An exception to the above were the recommendations many years ago of Masserman and Masserman et al. Masserman recommended a technique for recording functional occlusion that involved the placement of 30-gauge green wax over half of the occlusal surfaces of the mandibular arch (and repeated for the other side). Then the subject was asked to eat an apple, and the cusp contacts were evaluated by observing the extent of the perforations in the occlusal wax on the nonworking side (opposite the side on which the apple was chewed). Masserman explained: “While in conversation, the patient is asked to chew a section of an apple on the side opposite the wax only. This is done very casually and as the patient chews reflexly, he produces a functional recording of tooth contact in the wax.” He believed that this method was far superior to using an articulator: “In the diagnosis or treatment, an occlusion should be proved on a functional level. . . . [R]egardless of the instrument employed or the technique used, every occlusion must be functionally validated in the mouth.” He further argued that humans can never exactly duplicate on a conscious level functions that are naturally performed on a preconscious level. He stated:

[M]astication is a preconscious act. When patients are asked to record jaw movements on articulation paper, typewriter ribbon, wax, etc., the patient becomes confused in conflict between cortex (conscious) and brain stem (preconscious) function. . . . Stop a man walking, and ask him to show you how he walks. The resulting demonstration will be an awkward imitation of his natural gait. Accordingly, mandibular movements are at best a pantomime or mimicry of true functional movements. The recording is erroneous and results only in fallacious treatment.
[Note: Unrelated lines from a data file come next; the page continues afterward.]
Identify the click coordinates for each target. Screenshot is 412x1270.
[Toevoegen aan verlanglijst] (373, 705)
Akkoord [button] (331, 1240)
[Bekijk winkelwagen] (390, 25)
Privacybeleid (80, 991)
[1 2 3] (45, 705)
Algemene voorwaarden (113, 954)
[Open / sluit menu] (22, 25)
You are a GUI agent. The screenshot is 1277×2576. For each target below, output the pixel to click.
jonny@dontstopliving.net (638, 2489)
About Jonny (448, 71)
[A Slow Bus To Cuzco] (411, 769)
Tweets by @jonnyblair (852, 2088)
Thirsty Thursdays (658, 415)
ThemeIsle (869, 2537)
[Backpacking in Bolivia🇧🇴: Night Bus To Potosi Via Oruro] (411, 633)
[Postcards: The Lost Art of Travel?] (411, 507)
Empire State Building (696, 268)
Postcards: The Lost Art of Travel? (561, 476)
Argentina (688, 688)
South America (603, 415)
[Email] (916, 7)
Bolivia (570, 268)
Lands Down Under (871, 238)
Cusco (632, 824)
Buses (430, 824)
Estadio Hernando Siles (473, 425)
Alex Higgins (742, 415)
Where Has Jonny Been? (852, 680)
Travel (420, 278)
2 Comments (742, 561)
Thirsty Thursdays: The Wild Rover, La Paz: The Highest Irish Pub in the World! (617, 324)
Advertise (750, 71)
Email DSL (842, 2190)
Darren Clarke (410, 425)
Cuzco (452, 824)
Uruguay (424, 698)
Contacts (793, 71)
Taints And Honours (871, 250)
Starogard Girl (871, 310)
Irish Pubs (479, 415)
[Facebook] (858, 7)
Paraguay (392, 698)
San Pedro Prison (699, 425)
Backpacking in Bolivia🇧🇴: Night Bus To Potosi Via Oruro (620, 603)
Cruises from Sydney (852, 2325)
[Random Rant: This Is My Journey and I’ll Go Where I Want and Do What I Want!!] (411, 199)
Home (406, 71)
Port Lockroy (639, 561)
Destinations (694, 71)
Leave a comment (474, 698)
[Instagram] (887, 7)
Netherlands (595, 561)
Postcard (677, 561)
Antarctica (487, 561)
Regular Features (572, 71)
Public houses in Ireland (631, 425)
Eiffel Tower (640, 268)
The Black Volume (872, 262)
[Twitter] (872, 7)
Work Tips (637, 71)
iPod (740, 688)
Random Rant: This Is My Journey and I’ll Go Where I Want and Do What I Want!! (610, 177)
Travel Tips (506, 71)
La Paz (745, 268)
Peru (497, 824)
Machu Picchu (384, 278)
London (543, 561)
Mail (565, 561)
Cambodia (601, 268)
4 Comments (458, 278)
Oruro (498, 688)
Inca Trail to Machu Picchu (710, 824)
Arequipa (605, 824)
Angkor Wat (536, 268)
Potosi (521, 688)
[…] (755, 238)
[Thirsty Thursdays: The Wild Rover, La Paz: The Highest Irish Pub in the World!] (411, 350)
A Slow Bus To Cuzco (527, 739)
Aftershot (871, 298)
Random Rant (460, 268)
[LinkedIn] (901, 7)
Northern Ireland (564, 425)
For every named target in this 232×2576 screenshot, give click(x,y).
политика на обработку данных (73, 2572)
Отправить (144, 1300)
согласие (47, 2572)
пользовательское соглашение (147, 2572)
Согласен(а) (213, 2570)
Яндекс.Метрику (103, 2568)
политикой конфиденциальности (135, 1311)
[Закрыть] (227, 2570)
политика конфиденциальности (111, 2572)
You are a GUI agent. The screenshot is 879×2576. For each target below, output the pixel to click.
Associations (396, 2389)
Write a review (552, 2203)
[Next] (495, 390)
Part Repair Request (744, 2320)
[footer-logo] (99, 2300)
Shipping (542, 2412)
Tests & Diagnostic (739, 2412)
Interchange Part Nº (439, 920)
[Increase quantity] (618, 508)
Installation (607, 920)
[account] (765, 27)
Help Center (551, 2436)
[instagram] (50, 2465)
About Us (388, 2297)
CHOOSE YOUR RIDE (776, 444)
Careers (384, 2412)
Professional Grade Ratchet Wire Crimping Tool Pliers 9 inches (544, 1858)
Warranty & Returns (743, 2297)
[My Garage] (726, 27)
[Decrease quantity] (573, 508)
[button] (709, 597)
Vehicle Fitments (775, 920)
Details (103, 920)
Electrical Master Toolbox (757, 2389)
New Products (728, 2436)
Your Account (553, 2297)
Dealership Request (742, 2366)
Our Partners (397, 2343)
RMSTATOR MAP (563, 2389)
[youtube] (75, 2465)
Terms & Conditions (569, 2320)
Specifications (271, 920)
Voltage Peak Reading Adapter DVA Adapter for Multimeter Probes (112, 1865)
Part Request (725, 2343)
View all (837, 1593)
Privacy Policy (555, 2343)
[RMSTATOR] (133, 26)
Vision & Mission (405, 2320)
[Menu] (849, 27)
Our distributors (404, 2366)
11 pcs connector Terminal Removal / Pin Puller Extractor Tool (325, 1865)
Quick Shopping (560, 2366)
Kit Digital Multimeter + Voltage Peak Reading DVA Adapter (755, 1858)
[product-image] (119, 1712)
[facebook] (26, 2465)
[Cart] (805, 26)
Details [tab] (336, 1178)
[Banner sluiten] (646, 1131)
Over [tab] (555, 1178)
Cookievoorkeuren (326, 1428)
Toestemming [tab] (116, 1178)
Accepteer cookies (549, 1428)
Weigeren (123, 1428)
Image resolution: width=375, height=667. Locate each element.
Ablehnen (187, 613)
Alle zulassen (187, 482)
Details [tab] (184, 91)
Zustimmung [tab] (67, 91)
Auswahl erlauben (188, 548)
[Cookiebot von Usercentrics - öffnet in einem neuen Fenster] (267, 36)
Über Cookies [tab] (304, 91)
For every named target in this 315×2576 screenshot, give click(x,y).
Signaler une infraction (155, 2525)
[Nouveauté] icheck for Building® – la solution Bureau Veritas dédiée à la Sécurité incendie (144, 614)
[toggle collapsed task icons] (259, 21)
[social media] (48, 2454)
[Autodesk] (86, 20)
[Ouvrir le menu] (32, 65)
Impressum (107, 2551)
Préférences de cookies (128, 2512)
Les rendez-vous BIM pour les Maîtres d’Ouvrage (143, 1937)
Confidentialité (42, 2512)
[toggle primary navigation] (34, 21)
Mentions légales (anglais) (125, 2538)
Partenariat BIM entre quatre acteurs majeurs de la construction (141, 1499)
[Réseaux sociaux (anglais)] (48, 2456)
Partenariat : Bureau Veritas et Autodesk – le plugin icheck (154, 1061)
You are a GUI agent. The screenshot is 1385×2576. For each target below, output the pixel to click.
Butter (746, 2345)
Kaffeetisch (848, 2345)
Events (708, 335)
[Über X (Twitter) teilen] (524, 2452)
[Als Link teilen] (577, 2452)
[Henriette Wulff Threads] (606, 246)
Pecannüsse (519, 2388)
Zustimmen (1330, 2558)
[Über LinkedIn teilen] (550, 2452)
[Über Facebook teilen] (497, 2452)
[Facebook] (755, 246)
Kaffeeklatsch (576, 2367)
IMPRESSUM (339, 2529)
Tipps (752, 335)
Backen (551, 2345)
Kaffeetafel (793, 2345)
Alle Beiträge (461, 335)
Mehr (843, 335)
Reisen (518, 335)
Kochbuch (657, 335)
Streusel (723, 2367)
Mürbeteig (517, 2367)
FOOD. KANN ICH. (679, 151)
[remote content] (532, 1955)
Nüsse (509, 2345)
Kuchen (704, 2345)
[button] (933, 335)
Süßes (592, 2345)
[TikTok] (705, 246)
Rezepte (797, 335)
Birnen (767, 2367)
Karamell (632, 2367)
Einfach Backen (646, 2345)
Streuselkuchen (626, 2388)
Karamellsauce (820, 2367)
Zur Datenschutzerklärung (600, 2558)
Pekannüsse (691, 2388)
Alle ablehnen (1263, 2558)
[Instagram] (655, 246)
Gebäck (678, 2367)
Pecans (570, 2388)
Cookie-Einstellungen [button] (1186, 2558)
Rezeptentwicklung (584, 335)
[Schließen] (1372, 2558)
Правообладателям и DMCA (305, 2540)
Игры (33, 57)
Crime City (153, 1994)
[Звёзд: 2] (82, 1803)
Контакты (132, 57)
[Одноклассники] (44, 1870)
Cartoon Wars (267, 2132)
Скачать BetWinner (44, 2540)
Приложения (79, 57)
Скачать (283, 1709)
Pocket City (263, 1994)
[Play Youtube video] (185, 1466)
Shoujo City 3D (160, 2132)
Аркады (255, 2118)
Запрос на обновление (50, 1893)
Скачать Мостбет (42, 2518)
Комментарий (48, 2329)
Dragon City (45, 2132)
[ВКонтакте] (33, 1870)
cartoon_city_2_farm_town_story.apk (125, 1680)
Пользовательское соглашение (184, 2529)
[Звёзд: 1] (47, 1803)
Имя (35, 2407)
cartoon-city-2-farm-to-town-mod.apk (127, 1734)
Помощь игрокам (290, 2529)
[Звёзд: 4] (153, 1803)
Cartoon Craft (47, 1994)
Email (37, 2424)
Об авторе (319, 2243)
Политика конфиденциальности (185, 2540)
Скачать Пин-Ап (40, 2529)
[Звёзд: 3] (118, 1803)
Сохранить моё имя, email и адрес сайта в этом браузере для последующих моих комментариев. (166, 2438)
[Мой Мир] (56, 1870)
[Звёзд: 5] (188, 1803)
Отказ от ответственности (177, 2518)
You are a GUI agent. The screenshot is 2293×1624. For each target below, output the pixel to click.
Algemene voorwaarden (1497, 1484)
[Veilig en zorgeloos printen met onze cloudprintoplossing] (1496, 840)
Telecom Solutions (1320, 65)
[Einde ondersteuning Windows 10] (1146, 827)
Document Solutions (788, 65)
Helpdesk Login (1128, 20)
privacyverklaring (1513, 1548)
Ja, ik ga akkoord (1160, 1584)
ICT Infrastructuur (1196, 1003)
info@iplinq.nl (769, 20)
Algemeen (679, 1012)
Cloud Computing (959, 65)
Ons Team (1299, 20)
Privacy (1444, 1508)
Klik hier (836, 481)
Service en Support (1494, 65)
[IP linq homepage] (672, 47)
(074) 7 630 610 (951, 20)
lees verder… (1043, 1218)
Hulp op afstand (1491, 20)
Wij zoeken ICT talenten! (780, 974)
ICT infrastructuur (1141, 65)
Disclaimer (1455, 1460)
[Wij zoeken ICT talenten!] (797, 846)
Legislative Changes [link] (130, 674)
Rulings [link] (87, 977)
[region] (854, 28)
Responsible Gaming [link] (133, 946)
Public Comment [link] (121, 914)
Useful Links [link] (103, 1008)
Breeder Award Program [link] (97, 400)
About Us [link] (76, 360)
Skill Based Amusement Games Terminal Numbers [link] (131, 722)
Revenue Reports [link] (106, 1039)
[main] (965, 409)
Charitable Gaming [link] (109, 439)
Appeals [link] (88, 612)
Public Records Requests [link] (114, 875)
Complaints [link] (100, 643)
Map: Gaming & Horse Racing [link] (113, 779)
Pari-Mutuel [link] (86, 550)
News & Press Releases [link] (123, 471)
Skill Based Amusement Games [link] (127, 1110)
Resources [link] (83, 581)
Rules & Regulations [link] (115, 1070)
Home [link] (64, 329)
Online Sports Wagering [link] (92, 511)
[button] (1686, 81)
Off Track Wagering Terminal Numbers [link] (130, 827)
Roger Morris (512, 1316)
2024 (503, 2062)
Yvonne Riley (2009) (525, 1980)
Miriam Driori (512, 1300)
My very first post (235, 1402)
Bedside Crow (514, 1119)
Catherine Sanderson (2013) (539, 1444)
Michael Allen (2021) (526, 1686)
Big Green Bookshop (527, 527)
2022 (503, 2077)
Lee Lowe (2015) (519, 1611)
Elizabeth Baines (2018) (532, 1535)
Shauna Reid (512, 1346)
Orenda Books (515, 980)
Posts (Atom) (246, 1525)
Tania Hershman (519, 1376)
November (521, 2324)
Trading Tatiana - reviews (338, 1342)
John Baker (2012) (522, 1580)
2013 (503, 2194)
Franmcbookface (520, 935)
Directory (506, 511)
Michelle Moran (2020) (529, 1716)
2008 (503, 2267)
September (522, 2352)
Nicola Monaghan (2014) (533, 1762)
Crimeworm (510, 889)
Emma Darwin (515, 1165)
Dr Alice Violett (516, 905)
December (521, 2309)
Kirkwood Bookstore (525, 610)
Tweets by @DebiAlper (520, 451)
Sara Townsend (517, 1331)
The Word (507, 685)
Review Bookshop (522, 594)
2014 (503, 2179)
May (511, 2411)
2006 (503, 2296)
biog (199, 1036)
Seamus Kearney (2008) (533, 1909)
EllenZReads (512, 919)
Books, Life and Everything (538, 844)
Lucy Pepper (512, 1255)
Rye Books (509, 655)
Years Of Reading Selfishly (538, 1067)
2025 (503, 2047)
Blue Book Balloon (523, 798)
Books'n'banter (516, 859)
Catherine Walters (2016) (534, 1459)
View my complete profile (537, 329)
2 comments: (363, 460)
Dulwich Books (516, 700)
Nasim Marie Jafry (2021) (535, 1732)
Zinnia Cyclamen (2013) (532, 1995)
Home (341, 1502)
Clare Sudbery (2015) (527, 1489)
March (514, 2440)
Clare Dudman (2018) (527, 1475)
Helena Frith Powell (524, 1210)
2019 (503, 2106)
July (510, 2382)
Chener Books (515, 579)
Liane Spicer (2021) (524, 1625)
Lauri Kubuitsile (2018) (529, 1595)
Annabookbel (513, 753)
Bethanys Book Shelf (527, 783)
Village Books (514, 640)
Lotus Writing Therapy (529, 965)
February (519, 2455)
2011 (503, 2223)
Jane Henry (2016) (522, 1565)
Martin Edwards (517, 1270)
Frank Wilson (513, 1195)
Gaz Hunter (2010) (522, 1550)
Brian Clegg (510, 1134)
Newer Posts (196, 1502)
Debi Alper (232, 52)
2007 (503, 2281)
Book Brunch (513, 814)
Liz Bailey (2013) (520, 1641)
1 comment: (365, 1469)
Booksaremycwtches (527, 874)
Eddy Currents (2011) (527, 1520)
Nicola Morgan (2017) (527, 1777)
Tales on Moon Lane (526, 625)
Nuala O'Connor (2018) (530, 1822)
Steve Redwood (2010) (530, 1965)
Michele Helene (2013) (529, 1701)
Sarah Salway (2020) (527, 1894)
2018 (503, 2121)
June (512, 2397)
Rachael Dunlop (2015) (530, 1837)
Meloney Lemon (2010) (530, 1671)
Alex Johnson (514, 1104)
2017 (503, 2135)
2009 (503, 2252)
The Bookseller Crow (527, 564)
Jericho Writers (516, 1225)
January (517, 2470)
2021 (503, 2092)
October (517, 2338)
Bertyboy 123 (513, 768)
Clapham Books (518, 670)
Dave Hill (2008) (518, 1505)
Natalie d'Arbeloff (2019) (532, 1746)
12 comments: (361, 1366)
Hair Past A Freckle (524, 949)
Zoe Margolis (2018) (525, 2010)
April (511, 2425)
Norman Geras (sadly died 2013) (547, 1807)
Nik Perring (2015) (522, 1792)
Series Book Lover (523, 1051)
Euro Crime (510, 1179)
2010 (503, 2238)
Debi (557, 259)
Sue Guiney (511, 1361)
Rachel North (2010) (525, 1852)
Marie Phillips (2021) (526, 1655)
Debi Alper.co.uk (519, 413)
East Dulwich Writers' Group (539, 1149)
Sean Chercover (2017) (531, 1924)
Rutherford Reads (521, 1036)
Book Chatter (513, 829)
In addition, it is claimed that the type of occlusion (static or functional) is not as important as how the subject uses (or misuses) his or her occlusion. Some people have the most perfect occlusions (both static and functional), and yet they have significant TMD, whereas others have the most horrendous static and functional occlusions but no TMD. Furthermore, it is well known that the most destructive of all occlusal forces is that from parafunction (bruxing and clenching). Interestingly, this type of tooth contact is not evaluated in any functional occlusion study dealing with CPO or any gnathologic record used in contemporary clinical practice. Parenthetically, it was estimated that, under normal circumstances (swallowing and mastication), the teeth come in contact as little as 2 to 7 minutes per day in 1 study and 15 to 40 minutes per day in another (possibly 2-6 hours with added parafunction). Considering this, gnathologists can be criticized because they presumably do not record any relevant and meaningful dynamic aspects of mandibular movement—most importantly, patient parafunction.